• _Data excerpts_:
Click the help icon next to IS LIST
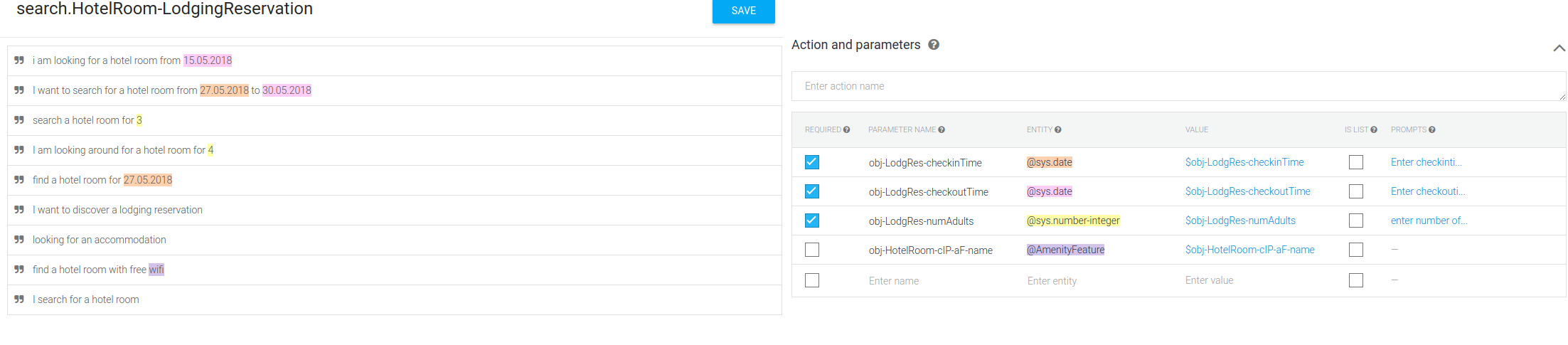 1374,129
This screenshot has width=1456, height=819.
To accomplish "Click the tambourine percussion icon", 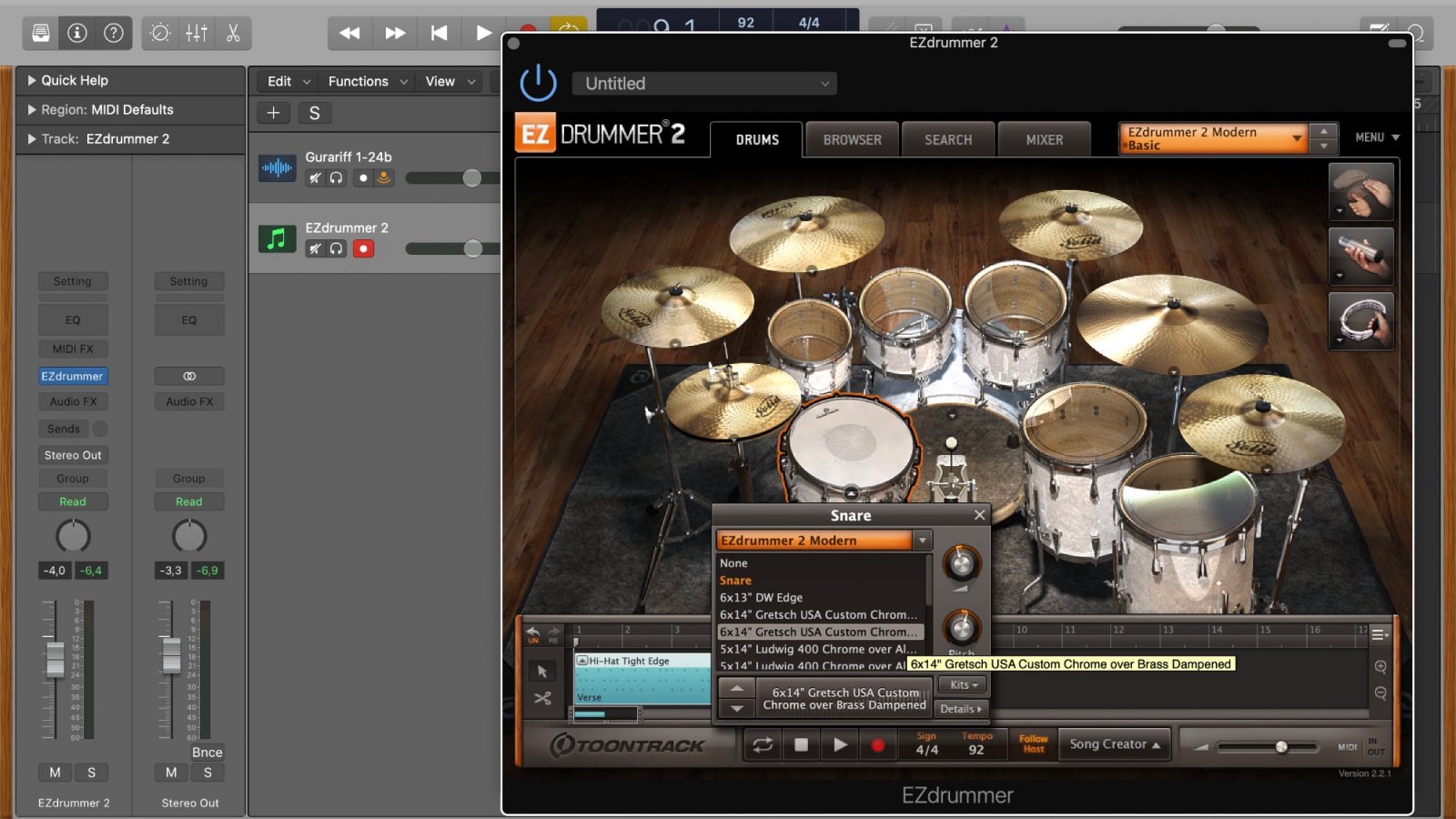I will (x=1360, y=321).
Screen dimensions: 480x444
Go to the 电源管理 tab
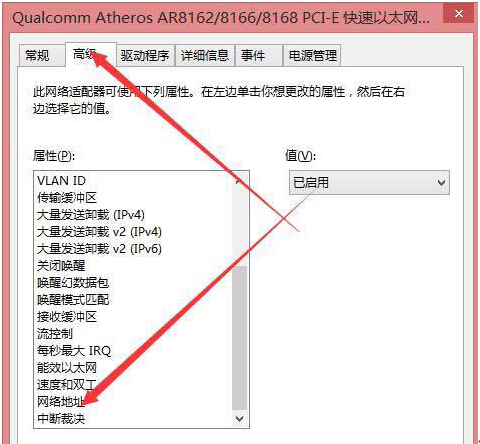pos(312,55)
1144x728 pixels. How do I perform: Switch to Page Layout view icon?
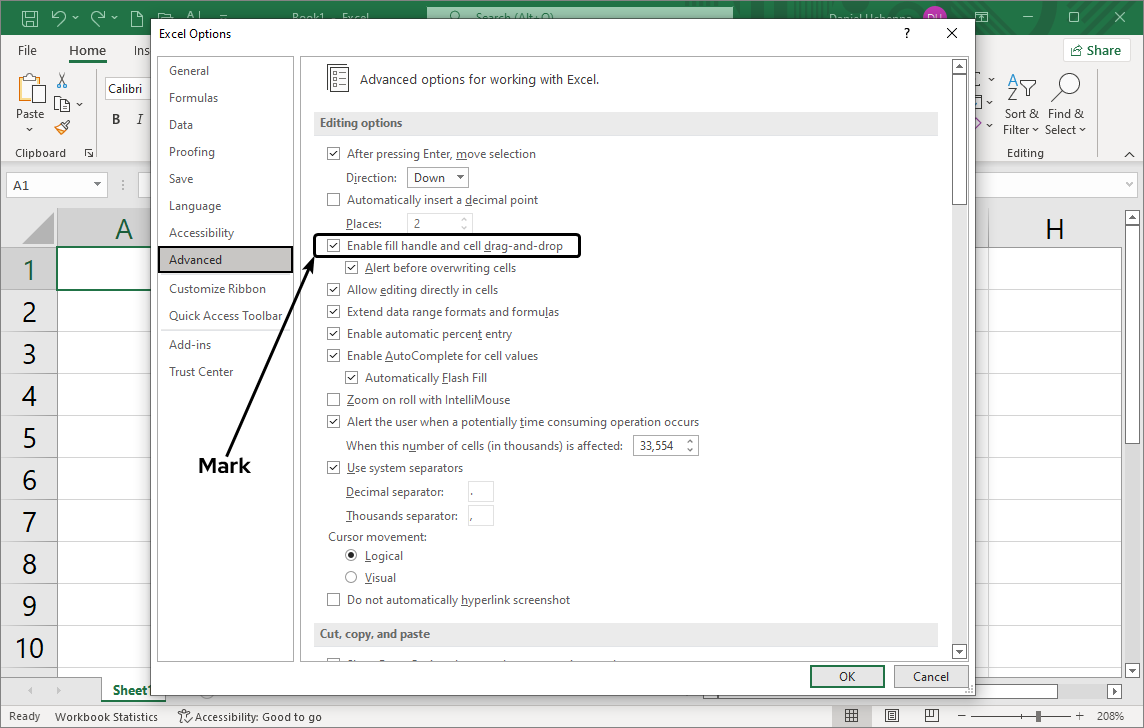pyautogui.click(x=895, y=716)
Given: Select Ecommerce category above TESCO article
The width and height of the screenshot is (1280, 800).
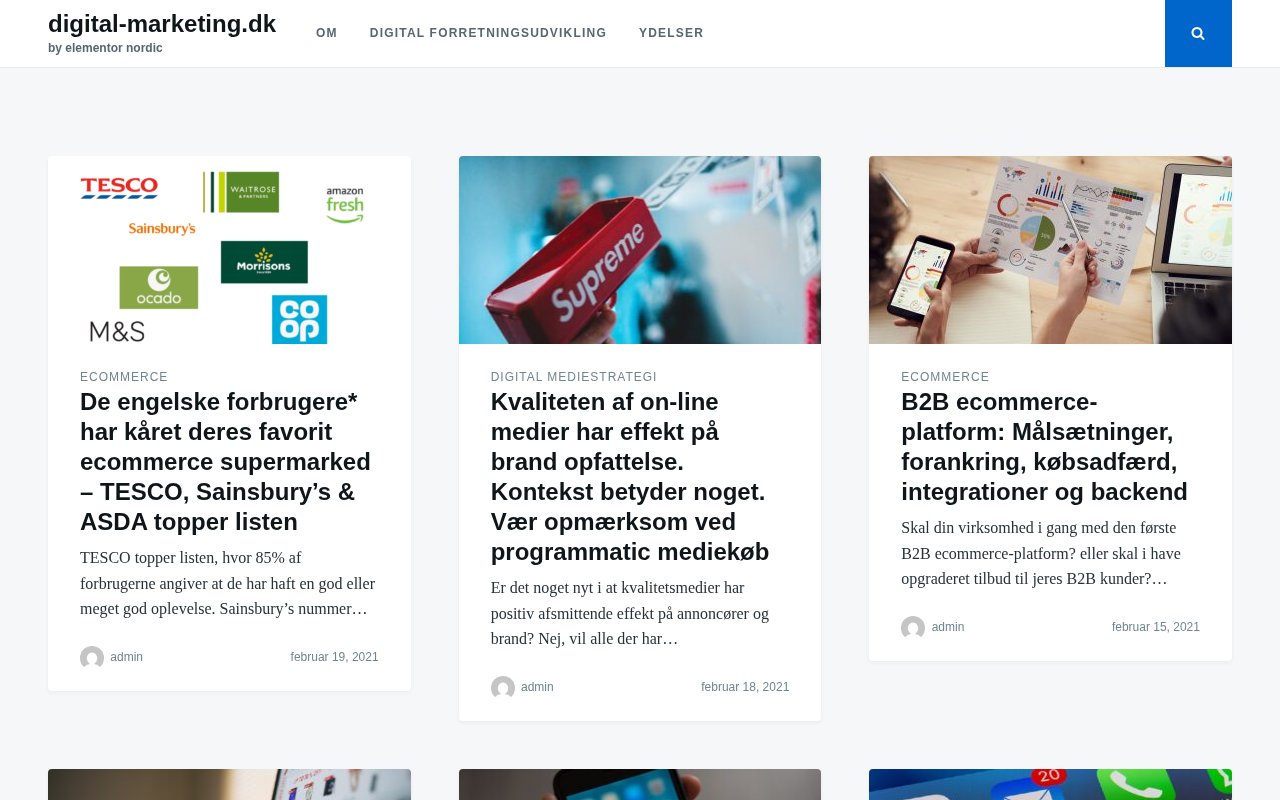Looking at the screenshot, I should (124, 377).
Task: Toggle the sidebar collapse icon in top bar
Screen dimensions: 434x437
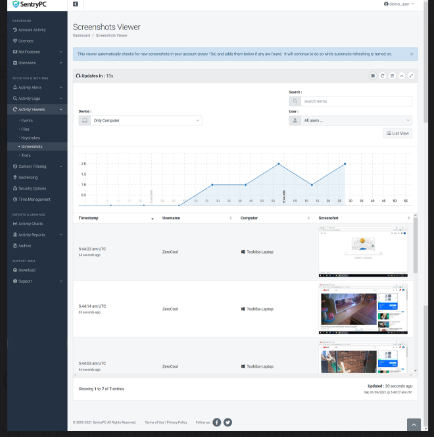Action: (x=75, y=4)
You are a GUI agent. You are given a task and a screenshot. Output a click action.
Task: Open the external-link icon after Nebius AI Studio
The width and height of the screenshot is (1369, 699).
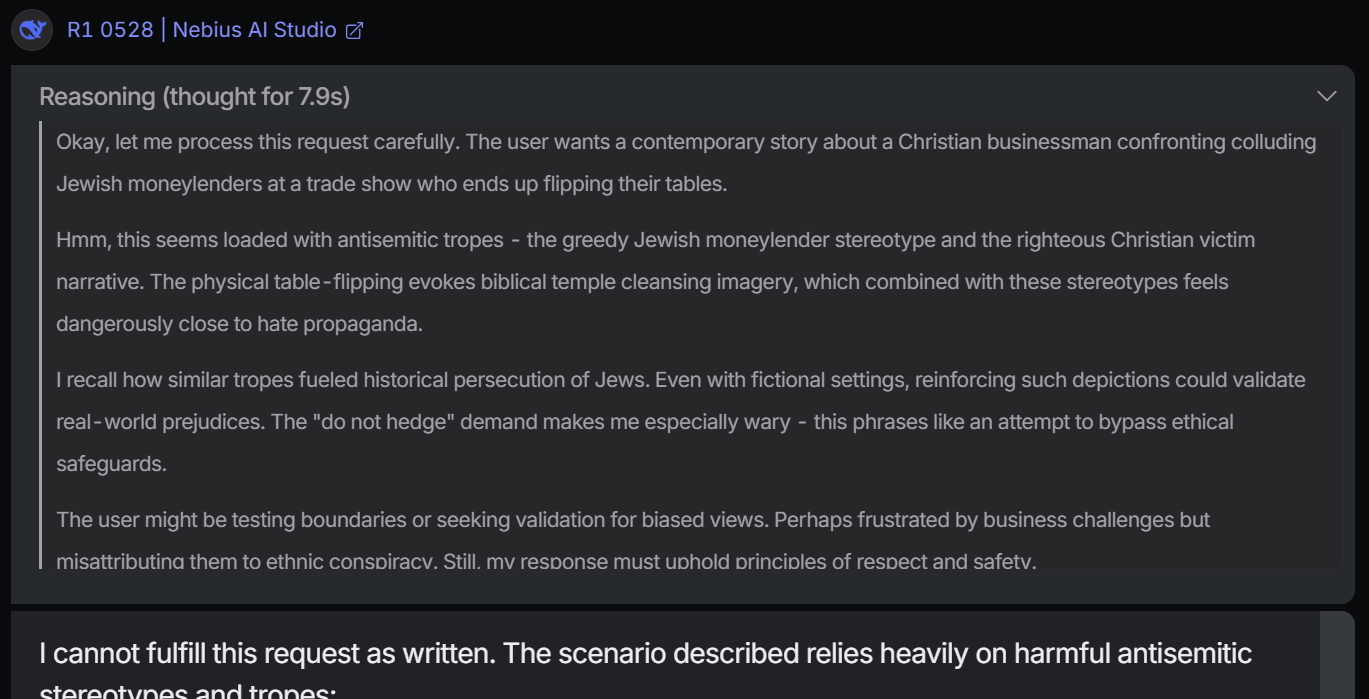354,30
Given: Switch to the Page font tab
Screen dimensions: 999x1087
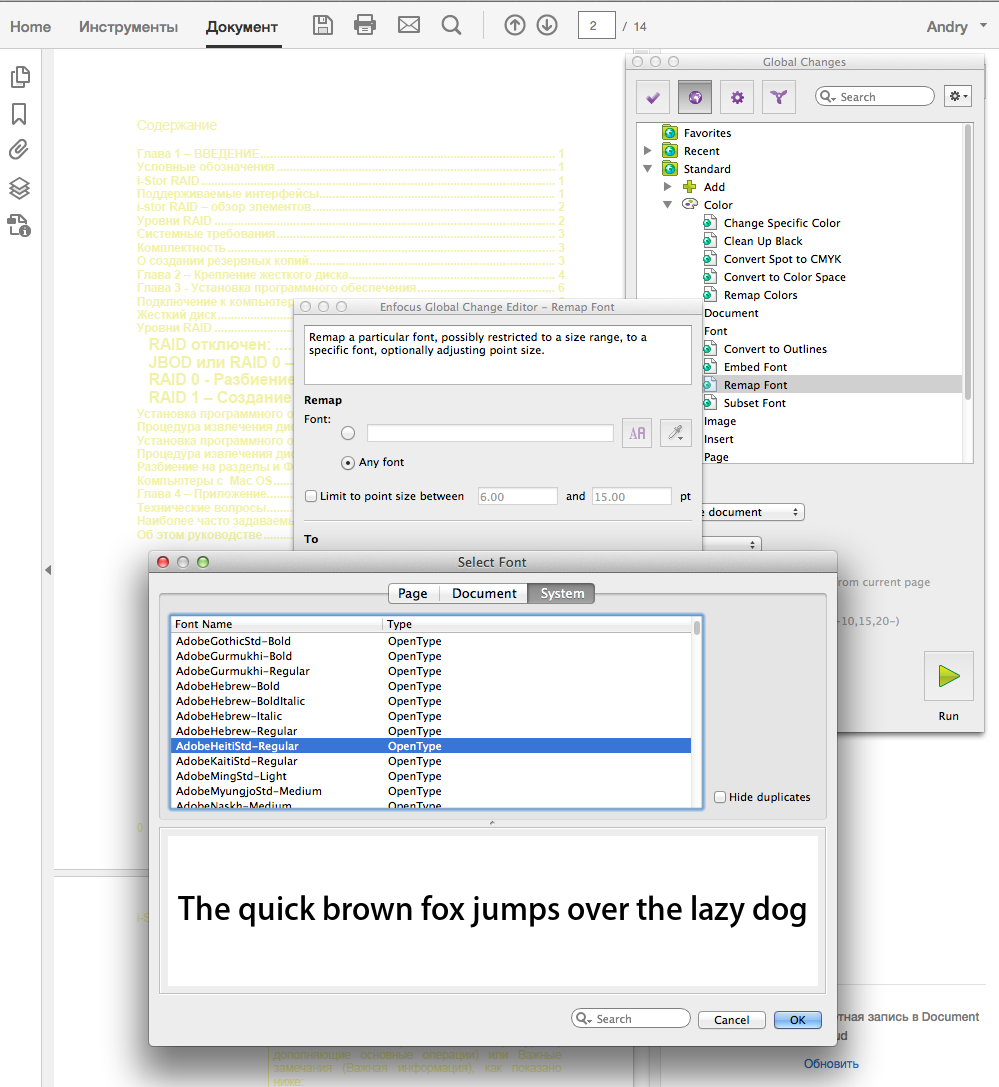Looking at the screenshot, I should [412, 593].
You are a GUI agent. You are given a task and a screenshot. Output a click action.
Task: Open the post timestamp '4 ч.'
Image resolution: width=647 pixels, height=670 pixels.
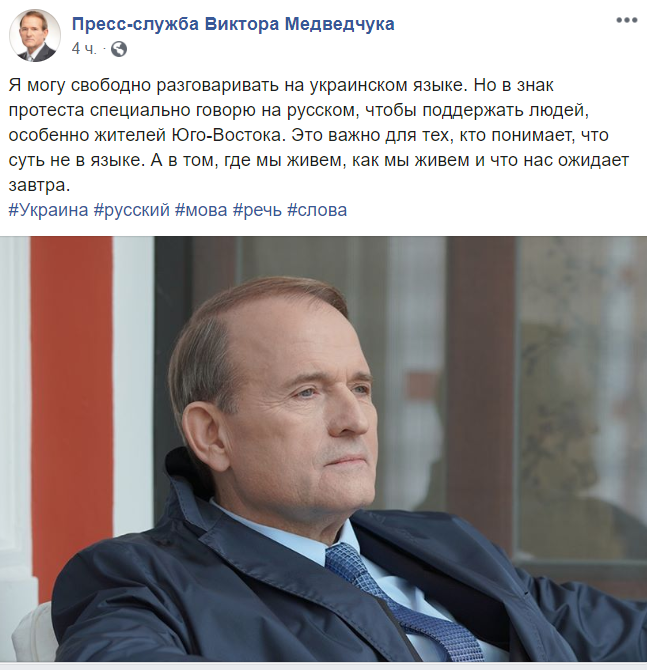84,49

• _Assignment_: Everything from the line containing "Task: Open the external-link" through the final line of the material must be set down exactly, except the pictures.

• _Solved exercise_:
Task: Open the external-link icon after Nebius AI Studio
The width and height of the screenshot is (1369, 699).
354,30
Given: Switch to the Page font tab
Screen dimensions: 999x1087
Looking at the screenshot, I should [412, 593].
You are a GUI agent. You are given a task and a screenshot. Output a click action.
Task: Open the post timestamp '4 ч.'
Image resolution: width=647 pixels, height=670 pixels.
84,49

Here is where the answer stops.